**Reading passage:**

Slippage explained: why your fill price differs from your click
By Ken Chigbo, Founder, KenMacro. Published 2026-05-12.
Quick answer
Slippage is the difference between the price a trader expected and the price an order actually filled at. Positive slippage means the fill was better than expected; negative slippage means worse. Slippage is normal during news prints and low-liquidity windows on every venue, but persistent negative slippage on liquid pairs during liquid hours is a venue-quality concern.
Quick answer
Slippage is the difference between the price a trader expected and the price an order actually filled at. Positive slippage means the fill was better than expected; negative slippage means worse. Slippage is normal during news prints and low-liquidity windows on every venue, but persistent negative slippage on liquid pairs during liquid hours is a venue-quality concern.
What is slippage?

**Provided data:**
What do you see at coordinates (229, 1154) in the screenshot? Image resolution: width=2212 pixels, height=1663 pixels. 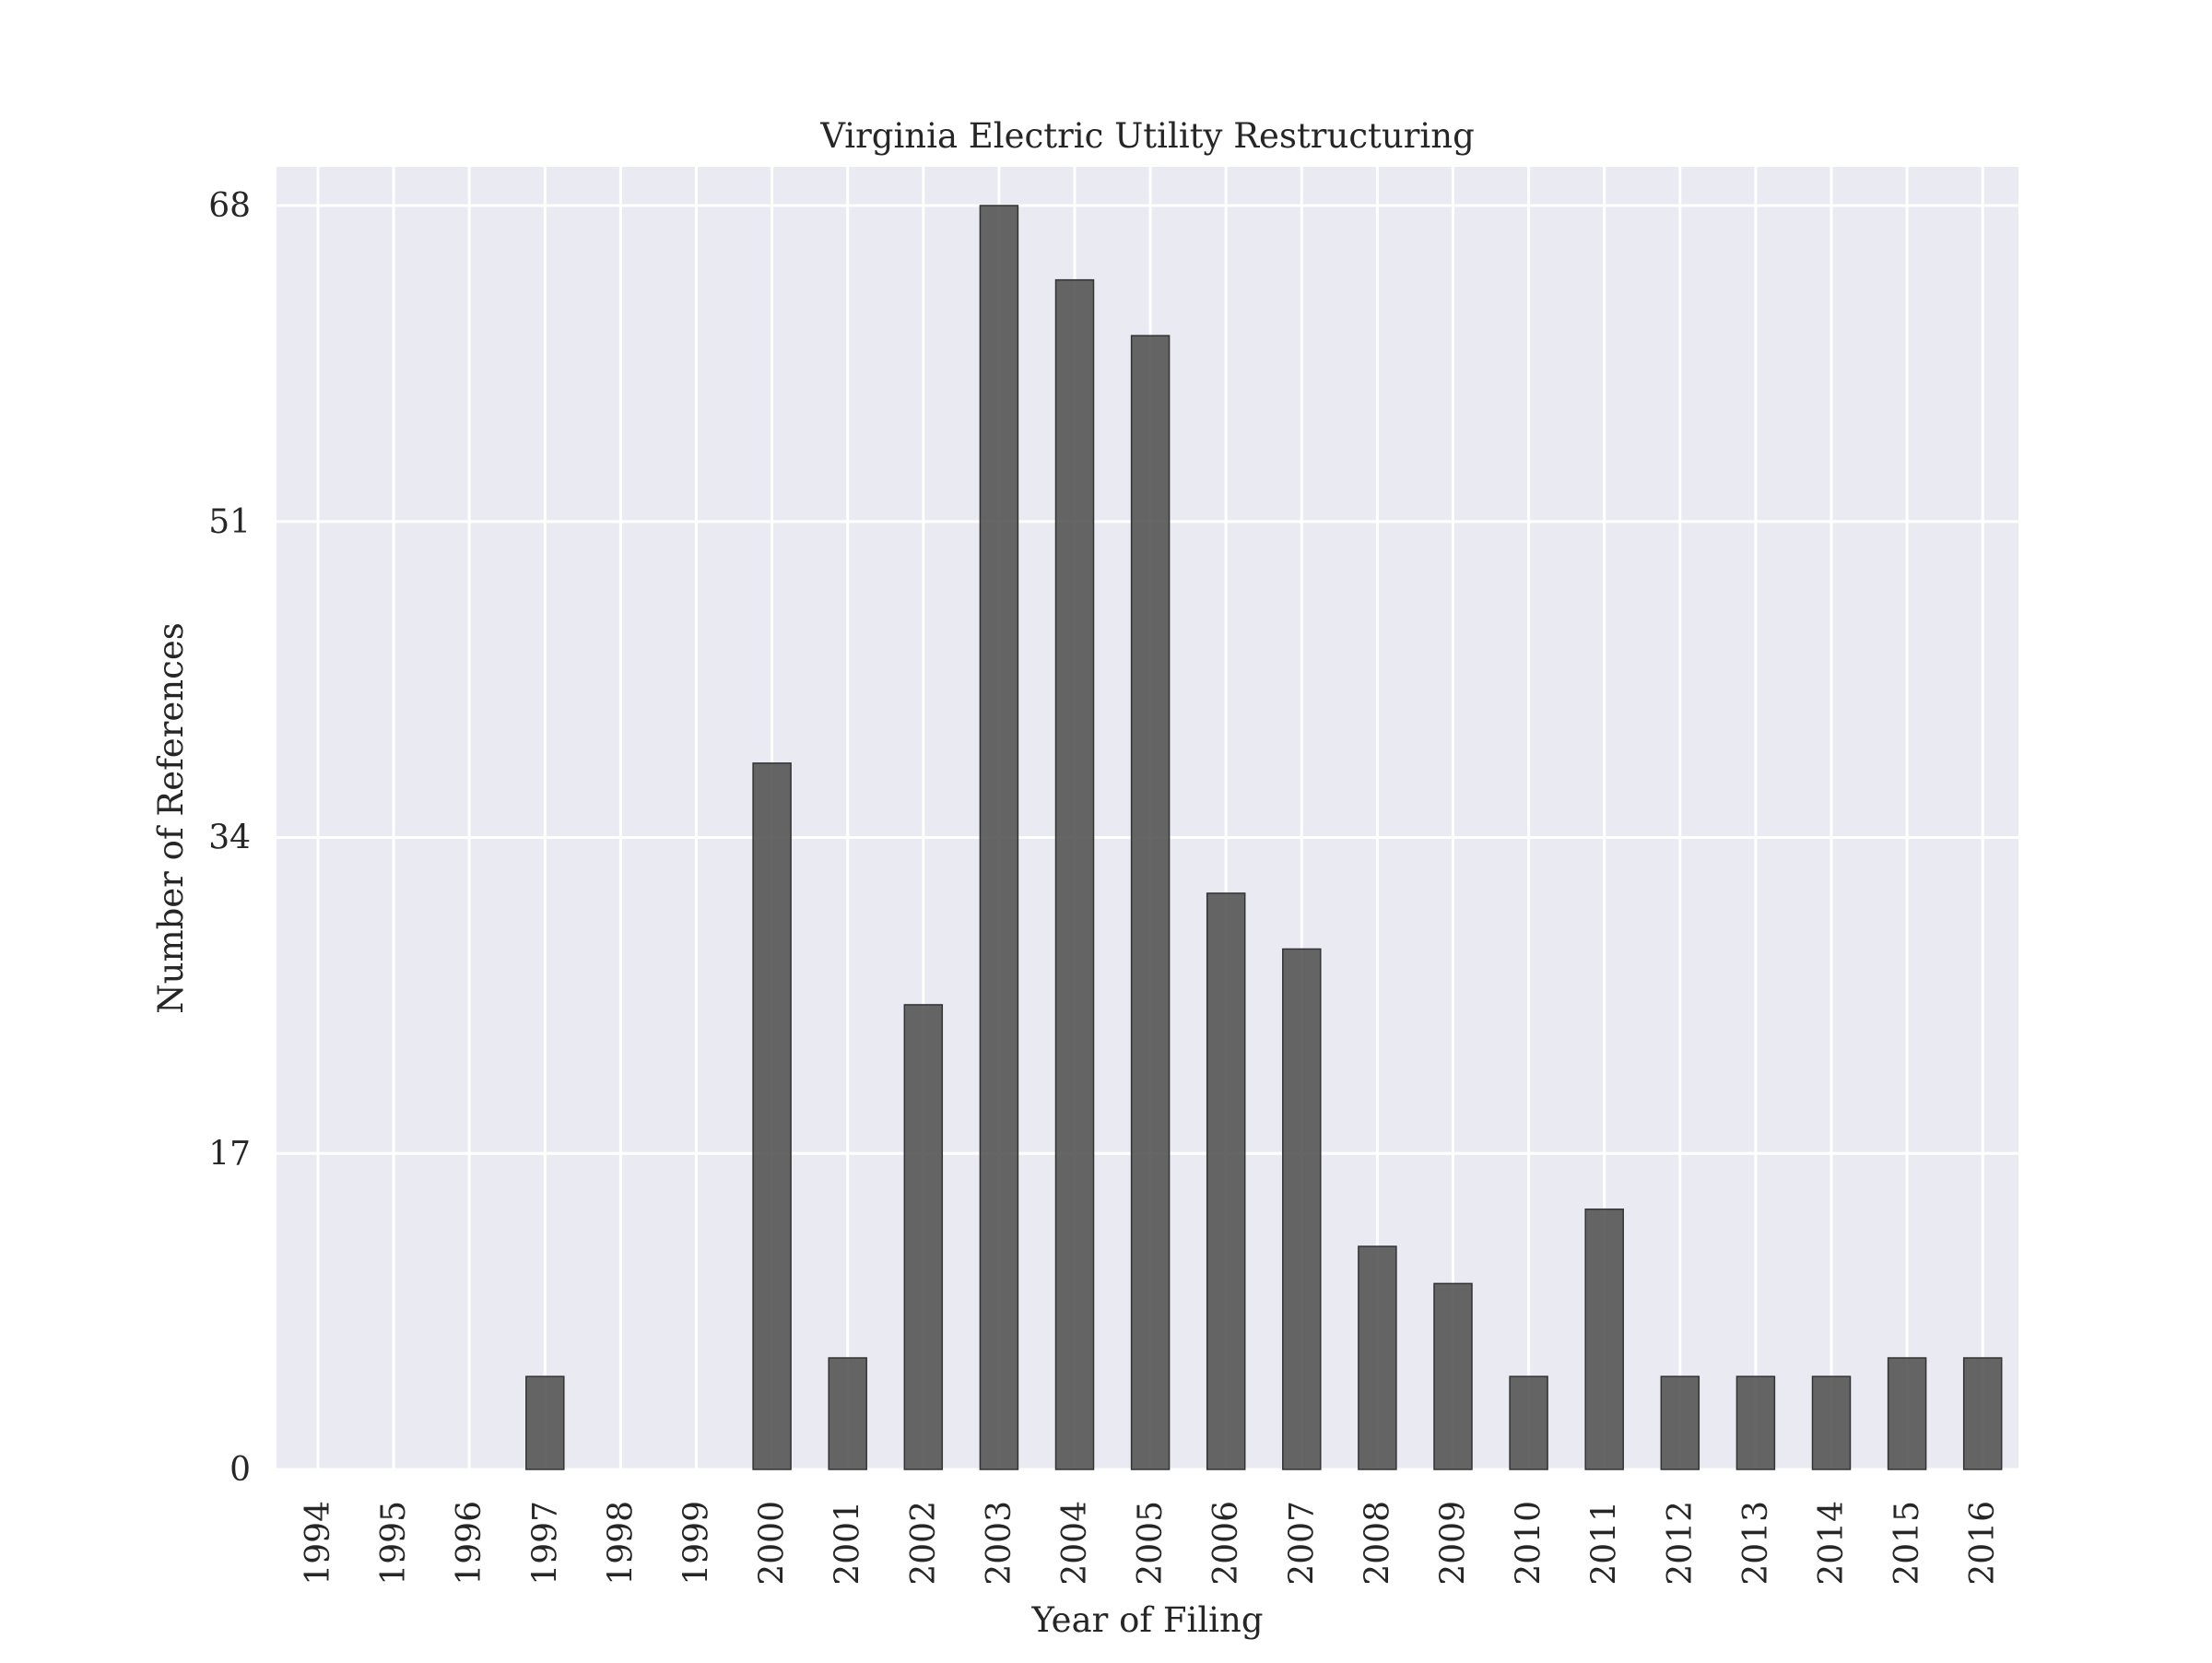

**To do:**
In the piece on slippage, what does positive slippage mean?

**Response for this exercise:**
The fill was better than expected.